Distributional Shrinkage II: Optimal Transport Denoisers with Higher-Order Scores
Tengyuan Liang
TL;DR
This work addresses distribution-level denoising for measurements $Y=X+\sigma Z$ by introducing a hierarchy of agnostic optimal-transport denoisers that push the observed distribution $Q$ onto the unknown signal distribution $P$. The core idea is to express the optimal transport map as an infinite expansion in the noise parameter $\eta=\sigma^2/2$, with each term governed by higher-order score functions and organized via Bell polynomials, yielding computable finite-K denoisers $T_K$ whose accuracy grows as $\eta^{K+1}$. Two practical estimation strategies are developed to identify the necessary higher-order scores from data: (i) plug-in Gaussian-kernel smoothing to estimate density derivatives of $Q$, and (ii) direct higher-order score matching that estimates the score functions themselves.
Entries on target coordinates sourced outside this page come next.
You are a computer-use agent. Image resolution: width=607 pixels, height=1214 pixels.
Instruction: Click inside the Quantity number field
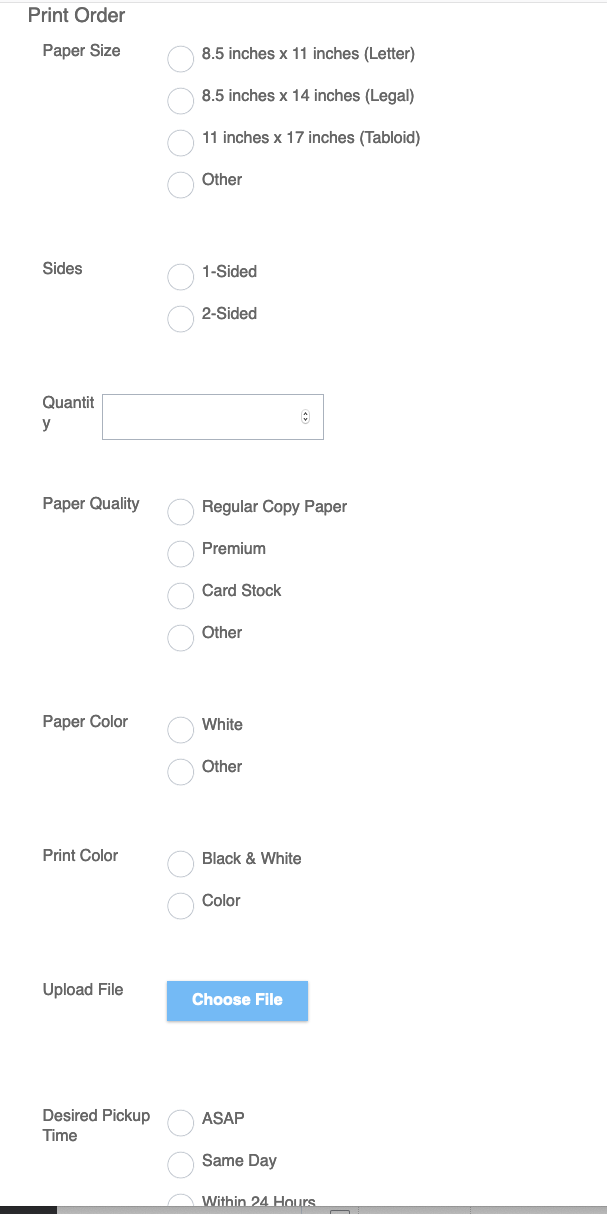[x=212, y=417]
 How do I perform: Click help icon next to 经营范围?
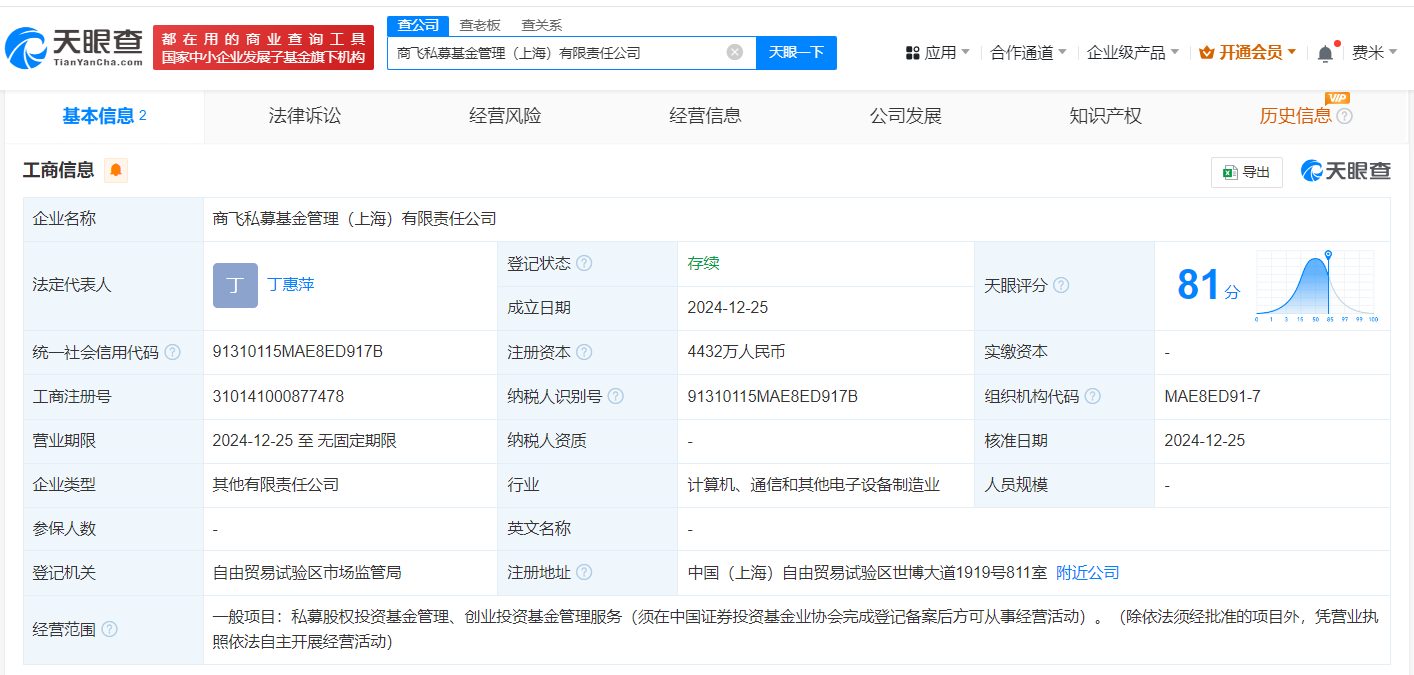110,629
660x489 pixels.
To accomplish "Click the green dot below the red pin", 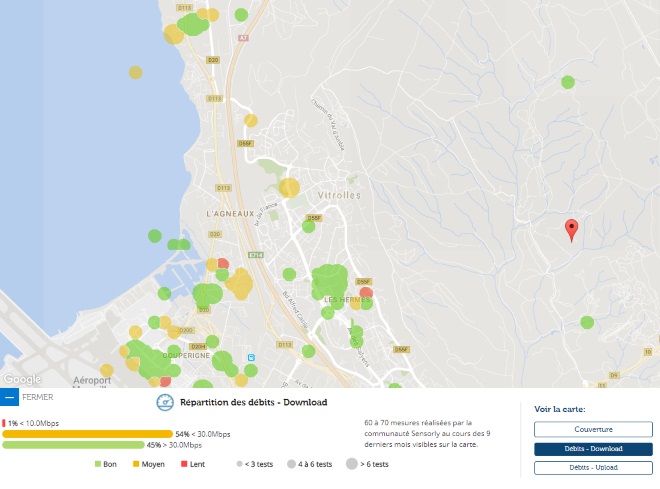I will [x=587, y=321].
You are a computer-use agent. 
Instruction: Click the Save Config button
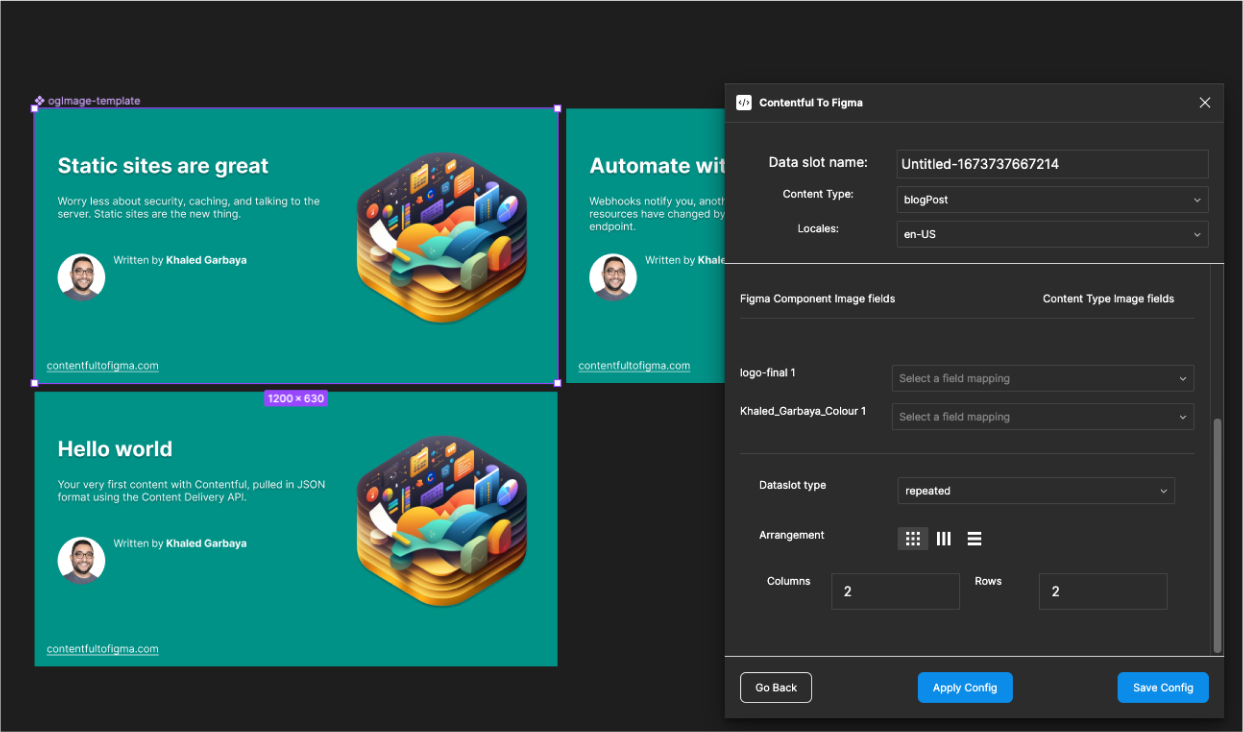click(1162, 687)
The paper provides rigorous convergence rates for both the $F$- and $G$-expansions, clarifies the combinatorial structure linking score functions to OT maps, and situates the results within the broader empirical Bayes and diffusion-model literature. Overall, the framework enables distributional denoising without requiring knowledge of the prior $P$, offering a principled, theoretically-grounded approach to agnostic denoisers via optimal transport.
Abstract
We revisit the signal denoising problem through the lens of optimal transport: the goal is to recover an unknown scalar signal distribution $X \sim P$ from noisy observations $Y = X + σZ$, with $Z$ being standard Gaussian independent of $X$ and $σ>0$ a known noise level. Let $Q$ denote the distribution of $Y$. We introduce a hierarchy of denoisers $T_0, T_1, \ldots, T_\infty : \mathbb{R} \to \mathbb{R}$ that are agnostic to the signal distribution $P$, depending only on higher-order score functions of $Q$. Each denoiser $T_K$ is progressively refined using the $(2K-1)$-th order score function of $Q$ at noise resolution $σ^{2K}$, achieving better denoising quality measured by the Wasserstein metric $W(T_K \sharp Q, P)$. The limiting denoiser $T_\infty$ identifies the optimal transport map with $T_\infty \sharp Q = P$. We provide a complete characterization of the combinatorial structure underlying this hierarchy through Bell polynomial recursions, revealing how higher-order score functions encode the optimal transport map for signal denoising. We study two estimation strategies with convergence rates for higher-order scores from i.i.d. samples drawn from $Q$: (i) plug-in estimation via Gaussian kernel smoothing, and (ii) direct estimation via higher-order score matching. This hierarchy of agnostic denoisers opens new perspectives in signal denoising and empirical Bayes.